▶ **TASK BRIEF**:
Which lines below include the string "from"? Please show each one.

▶ **INPUT DATA**:
Content starts

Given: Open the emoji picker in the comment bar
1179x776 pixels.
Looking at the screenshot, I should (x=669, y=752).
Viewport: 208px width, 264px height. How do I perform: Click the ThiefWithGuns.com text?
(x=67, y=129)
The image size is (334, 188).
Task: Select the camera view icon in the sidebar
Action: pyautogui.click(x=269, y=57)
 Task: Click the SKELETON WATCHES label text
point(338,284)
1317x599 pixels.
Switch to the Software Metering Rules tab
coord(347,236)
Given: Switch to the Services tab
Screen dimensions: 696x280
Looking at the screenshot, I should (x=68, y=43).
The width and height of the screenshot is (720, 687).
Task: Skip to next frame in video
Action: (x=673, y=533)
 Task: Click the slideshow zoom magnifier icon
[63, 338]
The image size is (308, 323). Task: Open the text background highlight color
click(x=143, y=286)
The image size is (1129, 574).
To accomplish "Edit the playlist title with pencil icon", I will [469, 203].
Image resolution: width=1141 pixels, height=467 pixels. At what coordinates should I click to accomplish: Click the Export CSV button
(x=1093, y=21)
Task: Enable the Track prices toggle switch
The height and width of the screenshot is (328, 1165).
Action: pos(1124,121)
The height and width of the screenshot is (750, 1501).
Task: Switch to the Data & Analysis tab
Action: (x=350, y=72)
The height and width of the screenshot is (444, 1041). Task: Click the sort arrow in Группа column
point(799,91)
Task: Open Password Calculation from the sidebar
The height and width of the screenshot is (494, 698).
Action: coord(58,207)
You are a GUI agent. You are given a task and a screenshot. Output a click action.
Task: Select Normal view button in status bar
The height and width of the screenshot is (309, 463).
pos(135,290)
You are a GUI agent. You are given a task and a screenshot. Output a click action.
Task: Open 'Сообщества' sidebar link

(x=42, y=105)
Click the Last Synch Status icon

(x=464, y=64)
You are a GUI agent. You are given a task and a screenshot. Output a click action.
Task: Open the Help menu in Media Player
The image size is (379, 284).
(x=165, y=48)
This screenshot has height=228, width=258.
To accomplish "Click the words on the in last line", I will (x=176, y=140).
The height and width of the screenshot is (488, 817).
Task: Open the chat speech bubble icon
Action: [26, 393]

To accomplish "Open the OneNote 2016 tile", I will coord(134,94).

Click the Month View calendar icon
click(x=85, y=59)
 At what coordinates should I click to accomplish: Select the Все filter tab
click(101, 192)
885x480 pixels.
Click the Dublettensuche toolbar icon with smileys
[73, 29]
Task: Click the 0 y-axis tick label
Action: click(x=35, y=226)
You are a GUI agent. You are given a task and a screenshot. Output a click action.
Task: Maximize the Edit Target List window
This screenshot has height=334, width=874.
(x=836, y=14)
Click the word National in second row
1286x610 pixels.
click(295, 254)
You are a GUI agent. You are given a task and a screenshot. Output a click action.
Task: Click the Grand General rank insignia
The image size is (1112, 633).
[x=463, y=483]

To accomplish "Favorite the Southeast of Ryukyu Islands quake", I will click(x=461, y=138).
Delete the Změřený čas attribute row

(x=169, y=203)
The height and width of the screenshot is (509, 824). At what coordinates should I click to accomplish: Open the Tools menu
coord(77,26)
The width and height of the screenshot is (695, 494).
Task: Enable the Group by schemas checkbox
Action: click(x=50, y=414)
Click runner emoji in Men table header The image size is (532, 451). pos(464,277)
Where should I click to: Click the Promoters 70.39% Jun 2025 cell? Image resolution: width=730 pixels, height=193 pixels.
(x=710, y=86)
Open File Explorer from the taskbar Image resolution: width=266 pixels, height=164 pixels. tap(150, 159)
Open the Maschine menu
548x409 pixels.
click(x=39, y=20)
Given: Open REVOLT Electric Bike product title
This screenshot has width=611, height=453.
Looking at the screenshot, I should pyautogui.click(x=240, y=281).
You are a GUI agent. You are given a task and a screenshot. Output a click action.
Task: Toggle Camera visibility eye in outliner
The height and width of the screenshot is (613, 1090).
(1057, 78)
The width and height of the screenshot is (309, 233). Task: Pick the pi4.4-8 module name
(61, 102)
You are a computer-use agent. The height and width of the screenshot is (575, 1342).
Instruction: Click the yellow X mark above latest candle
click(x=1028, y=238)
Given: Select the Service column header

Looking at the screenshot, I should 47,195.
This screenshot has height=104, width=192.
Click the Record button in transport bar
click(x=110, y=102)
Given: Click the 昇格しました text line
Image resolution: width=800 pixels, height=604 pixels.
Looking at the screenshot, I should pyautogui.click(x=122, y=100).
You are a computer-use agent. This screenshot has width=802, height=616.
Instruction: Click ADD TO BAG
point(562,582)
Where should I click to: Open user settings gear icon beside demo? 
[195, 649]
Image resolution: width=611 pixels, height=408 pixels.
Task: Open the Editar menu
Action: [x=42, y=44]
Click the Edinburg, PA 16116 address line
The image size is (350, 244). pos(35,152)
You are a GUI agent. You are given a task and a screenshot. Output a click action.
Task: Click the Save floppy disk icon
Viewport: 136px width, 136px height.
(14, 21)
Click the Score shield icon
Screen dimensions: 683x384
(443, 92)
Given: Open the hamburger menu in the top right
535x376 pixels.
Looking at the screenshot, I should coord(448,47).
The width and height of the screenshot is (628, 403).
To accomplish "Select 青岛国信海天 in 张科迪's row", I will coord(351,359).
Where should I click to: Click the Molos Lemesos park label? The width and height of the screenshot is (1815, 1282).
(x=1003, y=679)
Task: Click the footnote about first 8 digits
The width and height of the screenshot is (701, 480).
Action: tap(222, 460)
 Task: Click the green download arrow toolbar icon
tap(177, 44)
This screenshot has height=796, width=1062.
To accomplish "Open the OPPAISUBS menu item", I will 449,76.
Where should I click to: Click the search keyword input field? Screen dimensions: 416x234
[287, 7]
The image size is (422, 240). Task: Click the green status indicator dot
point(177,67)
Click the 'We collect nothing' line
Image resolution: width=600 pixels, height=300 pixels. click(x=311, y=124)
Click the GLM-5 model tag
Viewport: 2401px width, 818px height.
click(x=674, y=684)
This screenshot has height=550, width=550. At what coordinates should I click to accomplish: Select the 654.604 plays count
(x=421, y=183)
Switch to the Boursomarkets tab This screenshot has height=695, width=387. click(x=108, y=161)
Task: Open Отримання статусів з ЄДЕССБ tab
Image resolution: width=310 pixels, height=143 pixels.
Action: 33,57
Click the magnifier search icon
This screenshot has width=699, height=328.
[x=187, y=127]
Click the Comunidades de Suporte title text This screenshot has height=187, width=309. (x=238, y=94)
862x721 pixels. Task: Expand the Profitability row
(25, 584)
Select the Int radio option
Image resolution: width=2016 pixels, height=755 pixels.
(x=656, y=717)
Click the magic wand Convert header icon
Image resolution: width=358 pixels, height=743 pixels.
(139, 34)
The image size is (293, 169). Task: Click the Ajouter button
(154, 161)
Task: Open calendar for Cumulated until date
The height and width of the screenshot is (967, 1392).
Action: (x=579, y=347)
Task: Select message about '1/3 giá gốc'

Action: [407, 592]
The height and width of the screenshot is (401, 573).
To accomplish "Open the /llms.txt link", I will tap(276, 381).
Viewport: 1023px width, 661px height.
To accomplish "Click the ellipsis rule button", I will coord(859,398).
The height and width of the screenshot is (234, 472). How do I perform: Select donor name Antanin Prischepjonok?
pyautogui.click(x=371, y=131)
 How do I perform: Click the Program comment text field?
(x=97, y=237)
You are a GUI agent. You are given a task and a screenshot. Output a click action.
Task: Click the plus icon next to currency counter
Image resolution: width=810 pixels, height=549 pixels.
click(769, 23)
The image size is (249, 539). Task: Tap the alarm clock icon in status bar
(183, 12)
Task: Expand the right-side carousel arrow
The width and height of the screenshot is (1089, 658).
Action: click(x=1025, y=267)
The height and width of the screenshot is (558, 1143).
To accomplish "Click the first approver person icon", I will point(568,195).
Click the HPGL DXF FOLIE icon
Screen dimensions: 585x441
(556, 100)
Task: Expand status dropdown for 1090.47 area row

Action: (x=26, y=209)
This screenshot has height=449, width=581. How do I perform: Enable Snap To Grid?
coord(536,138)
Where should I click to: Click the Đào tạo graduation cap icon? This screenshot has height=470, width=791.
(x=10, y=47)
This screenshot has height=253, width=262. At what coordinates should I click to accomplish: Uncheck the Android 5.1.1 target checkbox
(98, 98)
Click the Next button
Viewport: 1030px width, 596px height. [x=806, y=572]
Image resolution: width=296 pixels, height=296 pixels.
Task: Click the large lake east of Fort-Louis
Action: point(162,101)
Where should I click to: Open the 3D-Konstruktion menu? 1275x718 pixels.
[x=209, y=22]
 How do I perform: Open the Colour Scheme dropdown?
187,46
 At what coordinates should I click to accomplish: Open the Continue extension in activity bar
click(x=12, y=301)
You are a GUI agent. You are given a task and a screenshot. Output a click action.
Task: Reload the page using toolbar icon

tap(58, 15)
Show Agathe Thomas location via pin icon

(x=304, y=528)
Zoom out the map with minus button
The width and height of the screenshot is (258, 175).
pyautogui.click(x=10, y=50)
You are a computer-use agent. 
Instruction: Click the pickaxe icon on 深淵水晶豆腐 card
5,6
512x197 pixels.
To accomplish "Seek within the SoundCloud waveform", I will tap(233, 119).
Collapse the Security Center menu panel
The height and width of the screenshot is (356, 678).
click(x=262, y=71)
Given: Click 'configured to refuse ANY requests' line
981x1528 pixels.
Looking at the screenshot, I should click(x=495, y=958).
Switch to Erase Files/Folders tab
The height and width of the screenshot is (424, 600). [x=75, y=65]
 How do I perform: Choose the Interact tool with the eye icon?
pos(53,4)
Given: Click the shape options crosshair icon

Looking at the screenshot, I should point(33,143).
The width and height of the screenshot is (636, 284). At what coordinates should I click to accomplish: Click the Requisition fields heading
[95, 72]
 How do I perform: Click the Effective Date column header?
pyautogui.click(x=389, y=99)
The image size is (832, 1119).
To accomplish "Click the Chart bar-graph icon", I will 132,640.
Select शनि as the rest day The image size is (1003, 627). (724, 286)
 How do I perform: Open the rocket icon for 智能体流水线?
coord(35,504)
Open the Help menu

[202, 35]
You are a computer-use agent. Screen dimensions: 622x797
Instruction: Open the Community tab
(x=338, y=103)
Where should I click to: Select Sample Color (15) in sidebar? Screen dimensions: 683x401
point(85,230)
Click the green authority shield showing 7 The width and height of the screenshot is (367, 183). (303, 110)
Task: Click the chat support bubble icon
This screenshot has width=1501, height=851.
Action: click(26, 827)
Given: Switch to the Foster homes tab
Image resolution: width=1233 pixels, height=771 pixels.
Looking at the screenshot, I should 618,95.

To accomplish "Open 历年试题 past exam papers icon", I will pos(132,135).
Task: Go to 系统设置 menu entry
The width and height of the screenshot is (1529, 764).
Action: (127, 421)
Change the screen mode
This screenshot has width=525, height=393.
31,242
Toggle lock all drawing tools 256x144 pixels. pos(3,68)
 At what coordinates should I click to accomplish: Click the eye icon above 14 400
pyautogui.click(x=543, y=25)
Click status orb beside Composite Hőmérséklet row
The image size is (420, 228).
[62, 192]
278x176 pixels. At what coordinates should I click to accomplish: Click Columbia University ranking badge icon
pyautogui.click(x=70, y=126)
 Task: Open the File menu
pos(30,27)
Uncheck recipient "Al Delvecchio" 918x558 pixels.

Content ends

▶ **WRITTEN REPLY**:
Task: Open Password Calculation from the sidebar
Open File Explorer from the taskbar Image resolution: width=266 pixels, height=164 pixels. tap(150, 159)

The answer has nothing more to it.